## What the task requires
The answer must give back every line of the data exactly, with no pictures.

## Data excerpts

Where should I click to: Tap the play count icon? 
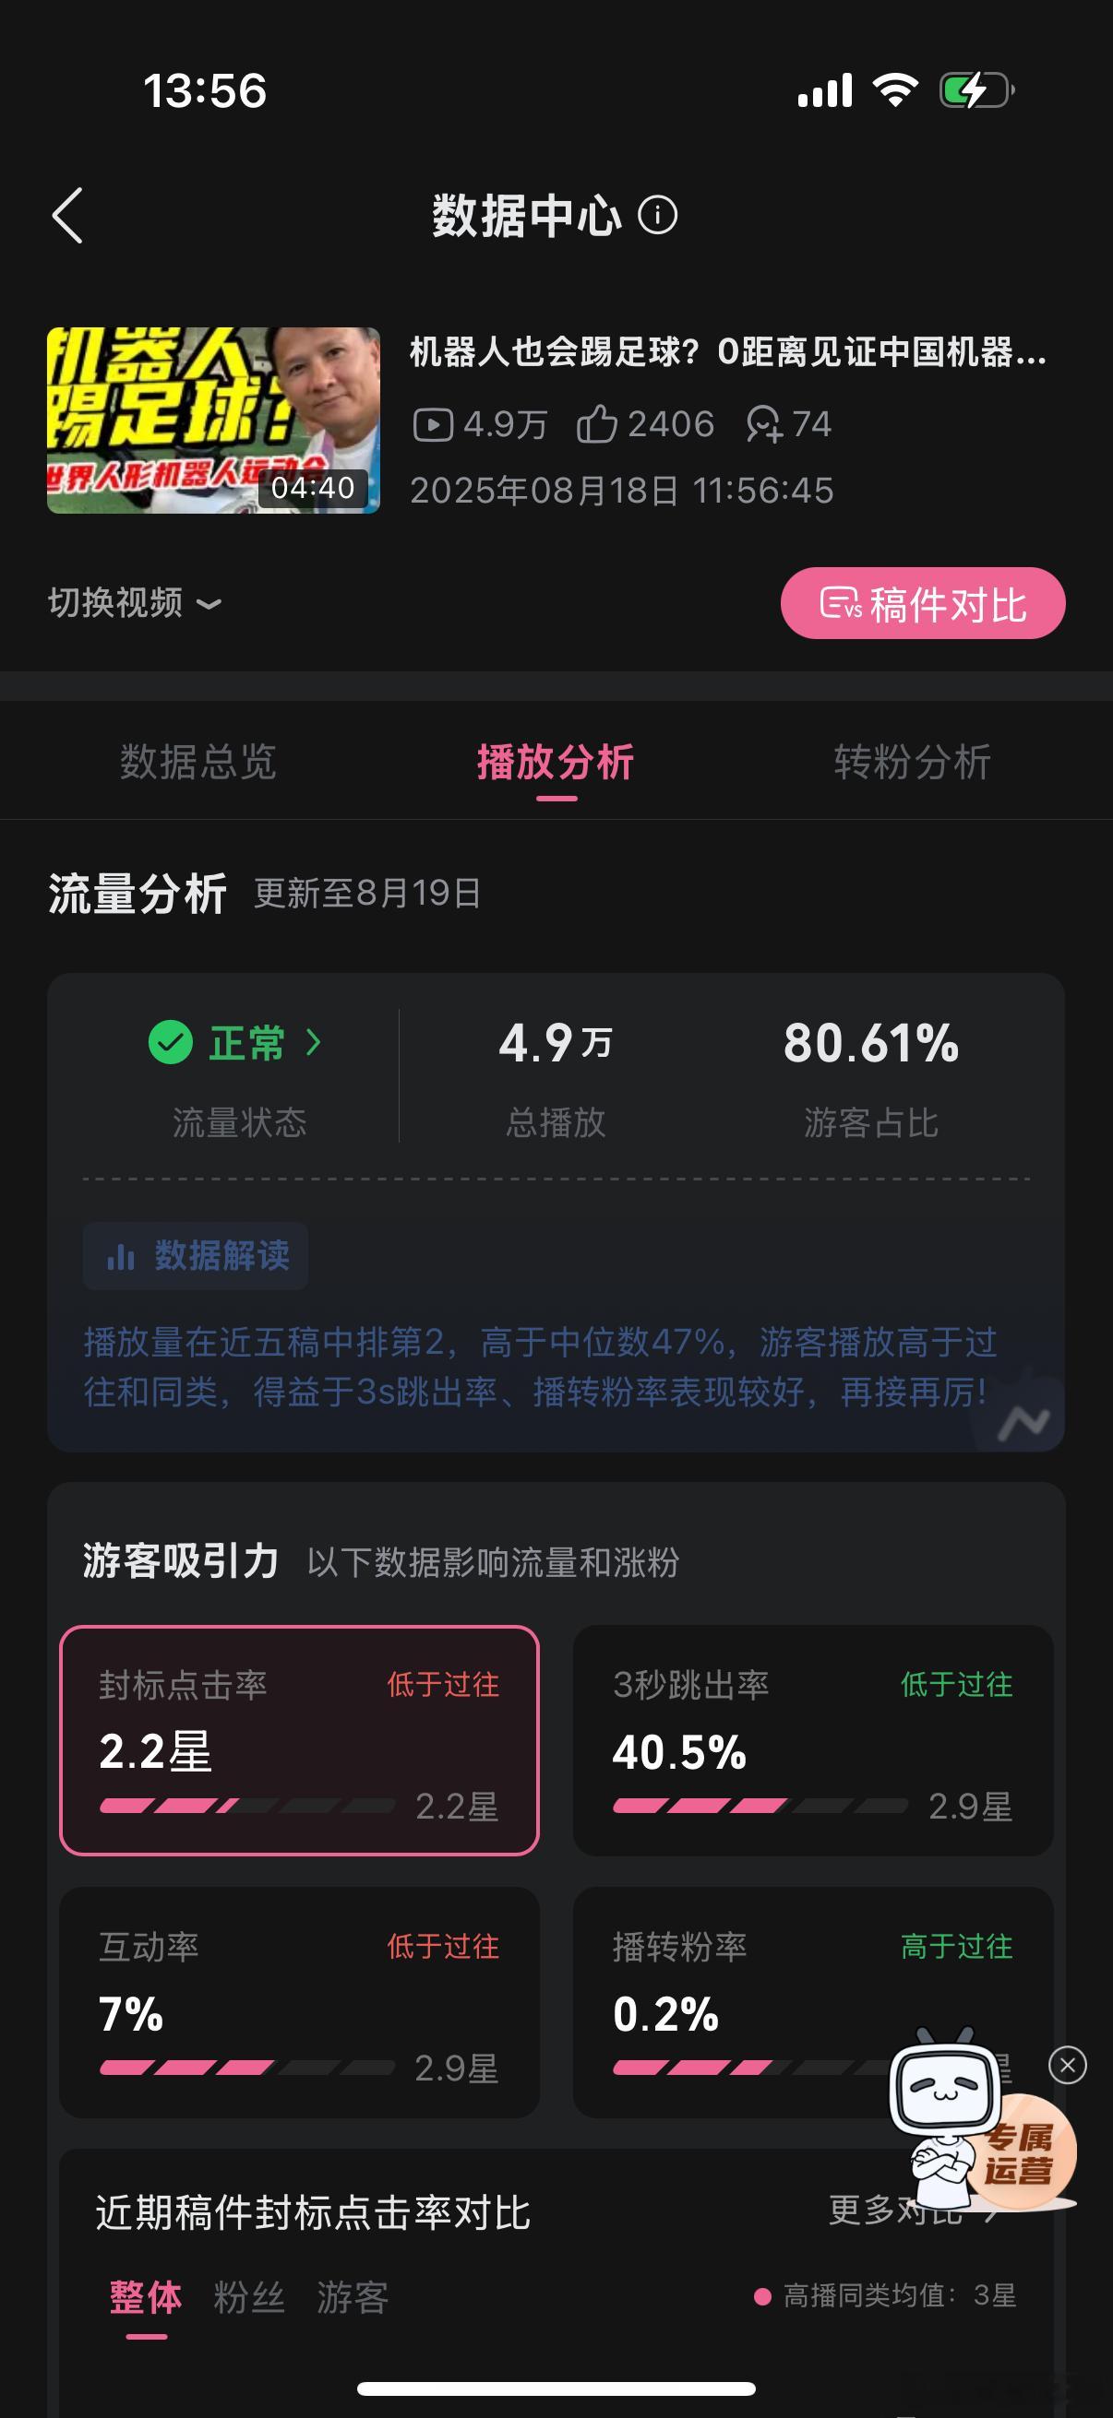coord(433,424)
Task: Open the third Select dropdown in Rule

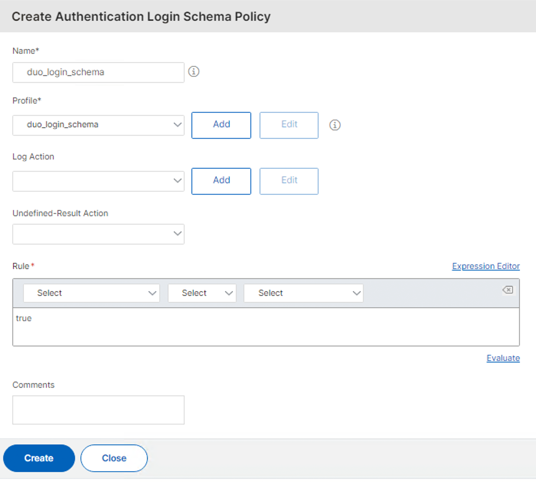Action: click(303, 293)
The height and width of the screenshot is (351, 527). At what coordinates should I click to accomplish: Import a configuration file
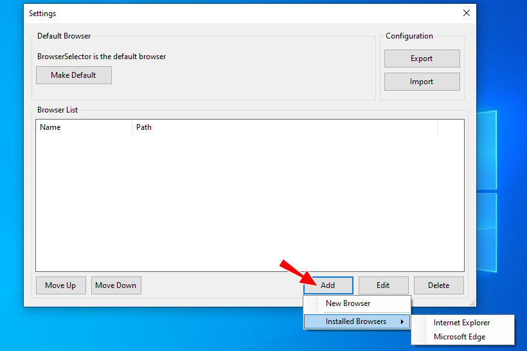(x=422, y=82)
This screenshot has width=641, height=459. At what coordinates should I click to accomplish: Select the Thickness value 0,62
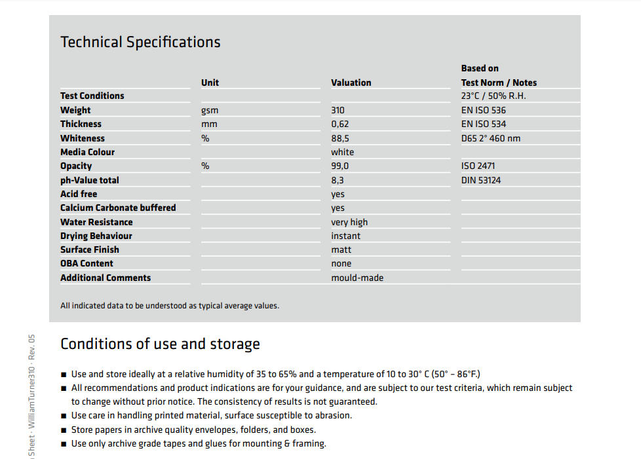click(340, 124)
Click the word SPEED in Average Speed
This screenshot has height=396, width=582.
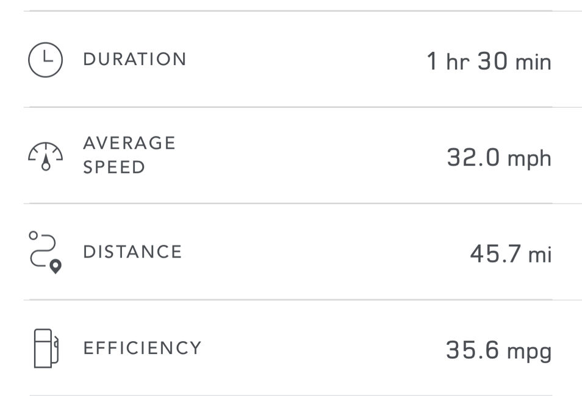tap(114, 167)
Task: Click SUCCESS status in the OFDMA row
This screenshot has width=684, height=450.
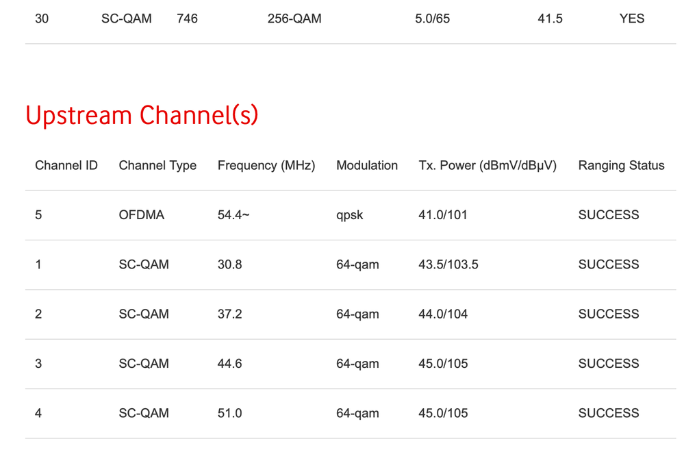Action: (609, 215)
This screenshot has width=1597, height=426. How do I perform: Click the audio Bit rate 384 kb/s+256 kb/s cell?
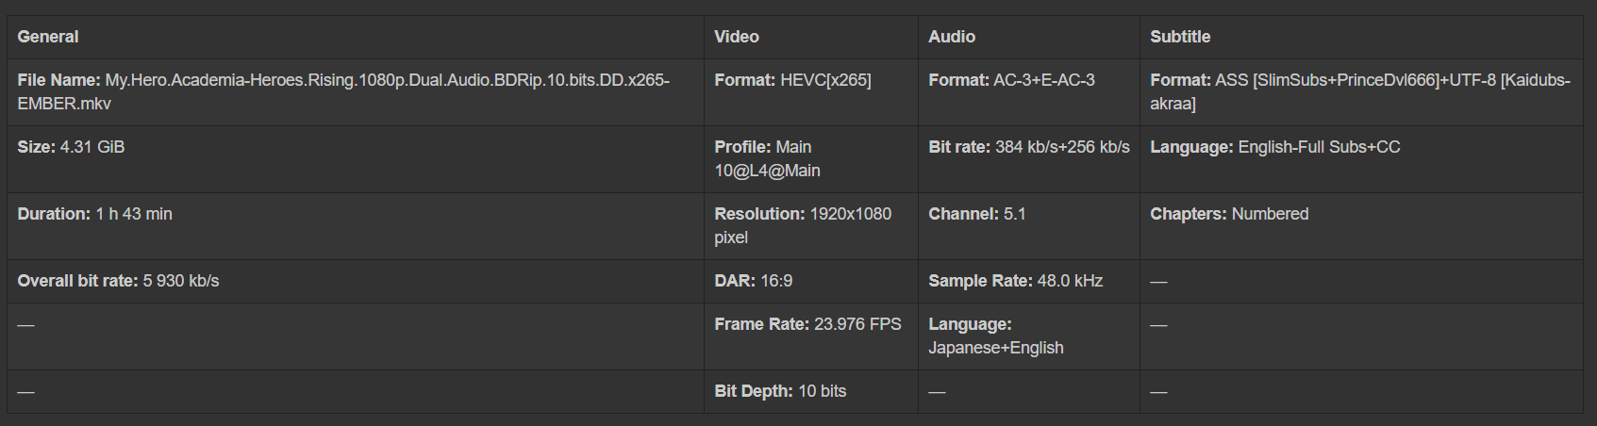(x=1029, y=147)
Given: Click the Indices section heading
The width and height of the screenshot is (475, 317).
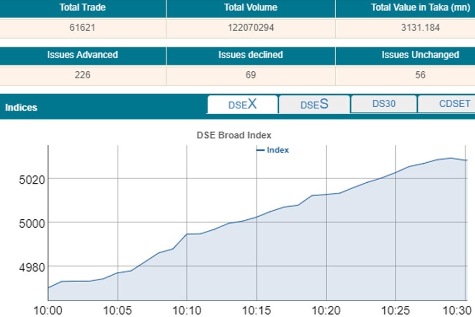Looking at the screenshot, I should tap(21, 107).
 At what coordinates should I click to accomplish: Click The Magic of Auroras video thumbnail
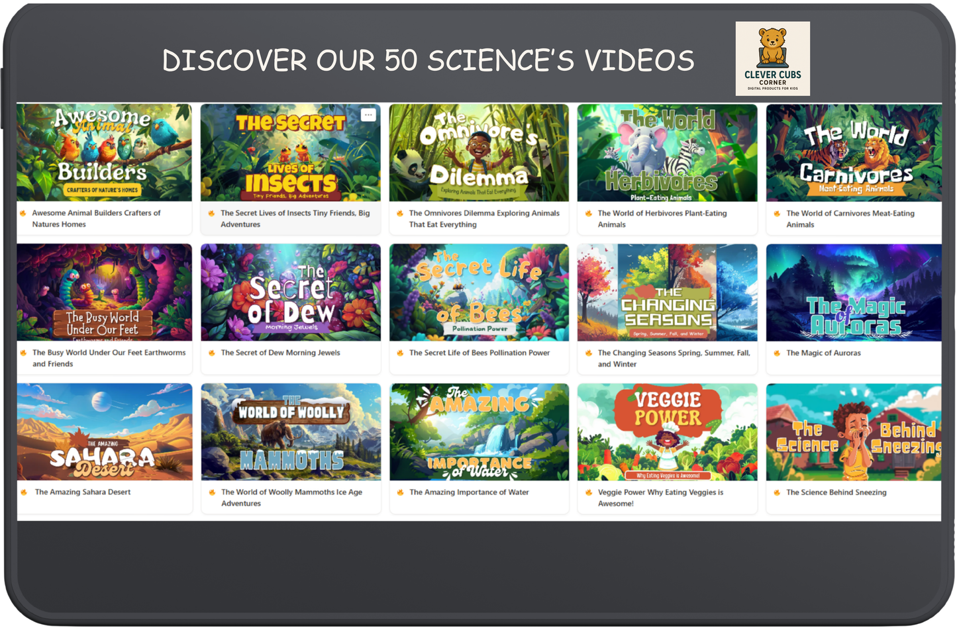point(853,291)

## Result for this exercise
Where should I click to: Tap the play count icon? 
coord(433,424)
Task: Open the third Select dropdown in Rule

Action: click(303, 293)
The height and width of the screenshot is (351, 527). At what coordinates should I click to accomplish: Import a configuration file
(x=422, y=82)
This screenshot has width=641, height=459. At what coordinates should I click to accomplish: Select the Thickness value 0,62
click(340, 124)
Click the word SPEED in Average Speed
This screenshot has height=396, width=582.
tap(114, 167)
Task: Click SUCCESS status in the OFDMA row
This screenshot has width=684, height=450.
Action: (609, 215)
This screenshot has width=1597, height=426. How do I perform: Click the audio Bit rate 384 kb/s+256 kb/s cell?
(x=1029, y=147)
Given: Click the Indices section heading
The width and height of the screenshot is (475, 317).
Looking at the screenshot, I should tap(21, 107).
 At what coordinates should I click to accomplish: Click The Magic of Auroras video thumbnail
point(853,291)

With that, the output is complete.